そしてfilter_complexフィルタ。これもあくまで引数のうちの一つに過ぎないので、ダブルクォーテーション("")で囲む必要があります。
filter_complexの処理内容
- [0:v]、0番目の動画を読み込んで、クロマキー処理をします。そして、解像度を1920x1080にします。そして、これにtransと名付けます。
- [1:v]、1番目の動画(画像だけど)を読み込んで、解像度を変更します。この後重ねるために必要な処理になります。そして、backと名付けます。
- backを下、transを上で、オーバーレイを実行します。これをoutと名付けます。

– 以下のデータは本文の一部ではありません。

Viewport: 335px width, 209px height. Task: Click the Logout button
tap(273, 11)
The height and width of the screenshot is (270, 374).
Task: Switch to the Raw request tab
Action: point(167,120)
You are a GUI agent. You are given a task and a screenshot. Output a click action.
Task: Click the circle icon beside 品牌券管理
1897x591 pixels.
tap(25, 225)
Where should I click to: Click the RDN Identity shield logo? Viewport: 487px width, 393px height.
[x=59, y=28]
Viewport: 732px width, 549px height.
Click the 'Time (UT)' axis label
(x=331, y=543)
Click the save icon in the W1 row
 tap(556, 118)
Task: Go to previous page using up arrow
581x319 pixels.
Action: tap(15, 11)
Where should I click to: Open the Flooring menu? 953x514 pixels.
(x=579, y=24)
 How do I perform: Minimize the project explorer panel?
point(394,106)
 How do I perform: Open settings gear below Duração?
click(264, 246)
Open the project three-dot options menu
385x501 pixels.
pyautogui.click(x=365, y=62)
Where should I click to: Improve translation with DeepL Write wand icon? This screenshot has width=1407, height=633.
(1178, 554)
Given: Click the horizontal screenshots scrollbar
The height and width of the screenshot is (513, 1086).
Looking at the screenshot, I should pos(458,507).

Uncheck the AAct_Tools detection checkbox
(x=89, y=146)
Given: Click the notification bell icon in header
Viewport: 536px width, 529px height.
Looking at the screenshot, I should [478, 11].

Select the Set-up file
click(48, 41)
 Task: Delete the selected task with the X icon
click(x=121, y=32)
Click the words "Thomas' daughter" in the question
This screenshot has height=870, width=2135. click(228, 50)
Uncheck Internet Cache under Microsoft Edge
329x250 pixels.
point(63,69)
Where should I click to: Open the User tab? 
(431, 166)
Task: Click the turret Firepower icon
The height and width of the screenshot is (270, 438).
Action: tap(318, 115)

フィルタをかけた後はダブルクォーテーション(;)で区切る必要があります。C言語などと同じですね。
出力
ストリーム[out]と0番目のオーディオを指定します。そして出力。
ちなみにfilter_complexはかなり機種差が激しいらしく、使えないデバイスもあるそうです。
ハードウェアアクセラレーション
FFmpegのもう一つの武器でしょう。GPUなどを使って処理を爆速化出来ます。私もあまり理解度は深くありませんが、速い。とにかく速い。
Nvidia GPU
ffmpeg -i %00d.png -c:v h264_nvenc NVoutput.mp4
NvidiaのCUDAを使ったh264エンコードを使ってエンコードします。マジで速い。
これ、エンコードしたら分かると思うのですが、かなり画質が悪いです。libx264ほど気が利いているわけではなく、ビットレートを自分で指定して画質を調整する必要があります。
ffmpeg -i video.mp4 -c:v h264_nvenc -bf 3 -refs 4 -b:v 7M -vf scale=1920x1080 out.mp4
-b:vにあたるものが、ビットレートになります。ここでは7M、700万です。
どれぐらいかがいいかはもう動画によるとしか言えません。1920x1080のmp4だと6~8Millionぐらいがちょうどいい気がします。
Nvidia GPU以外にもありますが、ここでは割愛します。
自分で書けるようになろう
ここまで読んだ方、お疲れさまでした。これが理解できればある程度自分で書けるぐらいにはなるでしょう。ただ、どんなフィルタがあって何を指定すればいいかは把握できていないでしょう。私も全部覚えているわけなく、ほぼ毎回とある方法で情報を仕入れています。
大きく分けて二つあります。
FFmpeg公式ドキュメントを見る
ここにffmpegのほぼすべての情報が載っています。物凄い情報量ですね。
FFmpegのヘルプコマンドを使う
ffmpeg -h
これでヘルプを得ることができます。ほかの情報を得るにはどうすればいいか、などの指示も書いてありますが、ここでもいくつか紹介します。
フィルタ一覧
ffmpeg -filters
エンコーダ一覧
ffmpeg -encoders
フォーマット一覧
ffmpeg -formats
フィルタそれぞれのヘルプを見る
ffmpeg -h filter=chromakey
ターミナルに出力されるデータは信じられないほど長いです。ターミナルは文字列の確認にはあまり向いていないので、テキストファイルに出力する方法を紹介します。これはffmpegだけでなく、基本的にどんなプログラムでも使えるので覚えておきましょう。
ffmpeg -filters > help.txt
> file.txt
これがキーワードです。あとはvimなりメモ帳なり、vimなりvimなりvimなりvimなりvimなりvimでみましょう。